▶ [Given problem]:
Reproduce the patent excerpt on human body detection word for word, in full.

▶ [Document excerpt]:

In preferred embodiments, the human body detection method of the present invention detects a moving body using a visible light image to measure a size of the moving body and an infrared sensor to detect an infrared radiation level, or a change in the infrared radiation level, within a field of view. The method further includes comparing the size of the moving body to a predetermined body size and comparing the amount, or change in the amount, of infrared radiation to a predetermined value to determine that the subject body is humanoid. Such combination of body size and infrared radiation in a surveillance field, provides a unique method of providing a reliable indication of a humanoid presence in the surveillance field.

The human body detection method of the present invention reduces erroneous detection as compared to prior art human body detection methods which only detect the size of a moving body, or the amount of infrared rays or the amount of change in infrared rays.

BRIEF DESCRIPTION OF THE DRAWINGS

FIG. 1 is a schematic drawing of a preferred embodiment of the present invention showing a humanoid detector receiving incident light and infrared rays from an exemplary surveillance area.

FIG. 2 is a schematic circuit diagram showing a general structure of a visible light image sensor of the present invention.

FIG. 3 is a timing diagram showing the signal traces generated in the process of detecting an intruder.

DETAILED DESCRIPTION OF THE PREFERRED EMBODIMENTS

Next, preferred embodiments of the present invention are described with reference to FIGS. 1-3.

In FIG. 1, an intruder detection apparatus 1 is provided with detection head 2, infrared sensor read circuit 3, image sensor read circuit 4, decision circuit 5, and alarm generation circuit 6. Detection head 2 includes an infrared sensor 10 (preferably, a pyroelectric infrared point sensor), infrared lens 11 30 disposed in front of the infrared sensor 10, visible light image sensor 12 (preferably, a visible light image sensor for moving body detection), and visible light lens 13 disposed in front of the visible light image sensor 12.

(Element and text position data)
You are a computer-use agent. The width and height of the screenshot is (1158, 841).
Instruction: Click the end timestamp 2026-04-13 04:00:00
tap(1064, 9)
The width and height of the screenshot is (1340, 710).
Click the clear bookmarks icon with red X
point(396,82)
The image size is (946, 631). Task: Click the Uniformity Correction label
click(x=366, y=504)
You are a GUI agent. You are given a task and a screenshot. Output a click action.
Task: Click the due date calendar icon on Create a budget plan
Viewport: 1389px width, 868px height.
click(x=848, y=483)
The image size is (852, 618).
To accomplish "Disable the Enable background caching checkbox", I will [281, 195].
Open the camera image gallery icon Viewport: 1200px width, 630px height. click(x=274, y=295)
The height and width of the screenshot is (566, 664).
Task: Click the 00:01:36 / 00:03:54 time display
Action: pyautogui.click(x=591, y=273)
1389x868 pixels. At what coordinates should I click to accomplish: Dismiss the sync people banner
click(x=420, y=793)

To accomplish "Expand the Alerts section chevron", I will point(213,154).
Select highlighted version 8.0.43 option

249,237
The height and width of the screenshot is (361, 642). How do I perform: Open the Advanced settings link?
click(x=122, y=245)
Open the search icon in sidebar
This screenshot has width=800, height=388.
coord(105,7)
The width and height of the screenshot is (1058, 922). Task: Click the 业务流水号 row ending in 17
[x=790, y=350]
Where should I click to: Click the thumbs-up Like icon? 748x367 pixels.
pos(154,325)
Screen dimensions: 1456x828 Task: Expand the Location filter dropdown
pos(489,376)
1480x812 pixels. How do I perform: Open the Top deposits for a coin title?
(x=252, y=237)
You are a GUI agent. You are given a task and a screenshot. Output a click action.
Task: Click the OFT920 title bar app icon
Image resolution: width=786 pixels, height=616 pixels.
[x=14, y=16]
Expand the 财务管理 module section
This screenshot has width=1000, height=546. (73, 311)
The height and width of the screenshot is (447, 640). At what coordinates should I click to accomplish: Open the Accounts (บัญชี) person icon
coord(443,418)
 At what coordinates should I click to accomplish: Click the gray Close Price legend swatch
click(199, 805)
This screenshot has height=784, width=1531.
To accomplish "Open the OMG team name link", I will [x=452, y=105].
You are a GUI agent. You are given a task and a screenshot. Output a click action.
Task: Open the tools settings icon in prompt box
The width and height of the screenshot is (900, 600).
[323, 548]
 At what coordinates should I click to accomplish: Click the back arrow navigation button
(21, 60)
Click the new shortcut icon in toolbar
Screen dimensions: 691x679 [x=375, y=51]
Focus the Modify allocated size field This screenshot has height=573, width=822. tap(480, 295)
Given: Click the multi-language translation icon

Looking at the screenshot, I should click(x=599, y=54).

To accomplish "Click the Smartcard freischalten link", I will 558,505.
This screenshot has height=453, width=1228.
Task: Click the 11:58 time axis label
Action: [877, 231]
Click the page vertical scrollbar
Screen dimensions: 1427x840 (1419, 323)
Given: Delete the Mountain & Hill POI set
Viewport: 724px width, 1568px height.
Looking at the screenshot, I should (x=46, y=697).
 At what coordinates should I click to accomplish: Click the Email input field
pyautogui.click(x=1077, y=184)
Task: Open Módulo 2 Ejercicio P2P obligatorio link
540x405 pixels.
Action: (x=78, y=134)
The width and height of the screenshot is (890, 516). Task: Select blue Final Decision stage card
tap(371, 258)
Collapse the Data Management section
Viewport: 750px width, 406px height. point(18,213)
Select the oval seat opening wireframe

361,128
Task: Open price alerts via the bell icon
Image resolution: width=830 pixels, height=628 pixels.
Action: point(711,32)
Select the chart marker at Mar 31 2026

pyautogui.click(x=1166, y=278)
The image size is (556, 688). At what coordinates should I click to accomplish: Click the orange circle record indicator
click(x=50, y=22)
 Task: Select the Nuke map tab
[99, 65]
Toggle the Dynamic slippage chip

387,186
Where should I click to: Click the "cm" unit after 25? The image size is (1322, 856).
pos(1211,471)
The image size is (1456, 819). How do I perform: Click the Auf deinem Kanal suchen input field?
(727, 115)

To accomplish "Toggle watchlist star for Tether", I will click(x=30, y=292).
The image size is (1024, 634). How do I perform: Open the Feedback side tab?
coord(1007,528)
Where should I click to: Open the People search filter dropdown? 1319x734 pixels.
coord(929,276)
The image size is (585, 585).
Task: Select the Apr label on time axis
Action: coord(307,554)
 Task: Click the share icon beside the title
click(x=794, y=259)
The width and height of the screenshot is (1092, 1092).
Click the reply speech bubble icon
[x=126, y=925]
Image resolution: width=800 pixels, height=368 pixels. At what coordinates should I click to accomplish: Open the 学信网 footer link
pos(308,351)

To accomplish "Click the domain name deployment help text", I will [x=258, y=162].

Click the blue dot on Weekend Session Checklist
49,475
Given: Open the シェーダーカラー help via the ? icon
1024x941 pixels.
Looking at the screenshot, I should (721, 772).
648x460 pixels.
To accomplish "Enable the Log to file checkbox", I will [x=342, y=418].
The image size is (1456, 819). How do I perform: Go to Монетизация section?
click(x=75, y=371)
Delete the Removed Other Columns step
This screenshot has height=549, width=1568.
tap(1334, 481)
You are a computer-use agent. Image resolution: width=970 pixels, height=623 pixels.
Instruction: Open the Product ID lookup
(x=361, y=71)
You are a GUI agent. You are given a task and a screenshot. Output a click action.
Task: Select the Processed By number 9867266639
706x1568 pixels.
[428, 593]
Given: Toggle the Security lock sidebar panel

▶ [Output of the task]:
In preferred embodiments, the human body detection method of the present invention detects a moving body using a visible light image to measure a size of the moving body and an infrared sensor to detect an infrared radiation level, or a change in the infrared radiation level, within a field of view. The method further includes comparing the size of the moving body to a predetermined body size and comparing the amount, or change in the amount, of infrared radiation to a predetermined value to determine that the subject body is humanoid. Such combination of body size and infrared radiation in a surveillance field, provides a unique method of providing a reliable indication of a humanoid presence in the surveillance field.

The human body detection method of the present invention reduces erroneous detection as compared to prior art human body detection methods which only detect the size of a moving body, or the amount of infrared rays or the amount of change in infrared rays.

BRIEF DESCRIPTION OF THE DRAWINGS

FIG. 1 is a schematic drawing of a preferred embodiment of the present invention showing a humanoid detector receiving incident light and infrared rays from an exemplary surveillance area.

FIG. 2 is a schematic circuit diagram showing a general structure of a visible light image sensor of the present invention.

FIG. 3 is a timing diagram showing the signal traces generated in the process of detecting an intruder.

DETAILED DESCRIPTION OF THE PREFERRED EMBODIMENTS

Next, preferred embodiments of the present invention are described with reference to FIGS. 1-3.

In FIG. 1, an intruder detection apparatus 1 is provided with detection head 2, infrared sensor read circuit 3, image sensor read circuit 4, decision circuit 5, and alarm generation circuit 6. Detection head 2 includes an infrared sensor 10 (preferably, a pyroelectric infrared point sensor), infrared lens 11 30 disposed in front of the infrared sensor 10, visible light image sensor 12 (preferably, a visible light image sensor for moving body detection), and visible light lens 13 disposed in front of the visible light image sensor 12.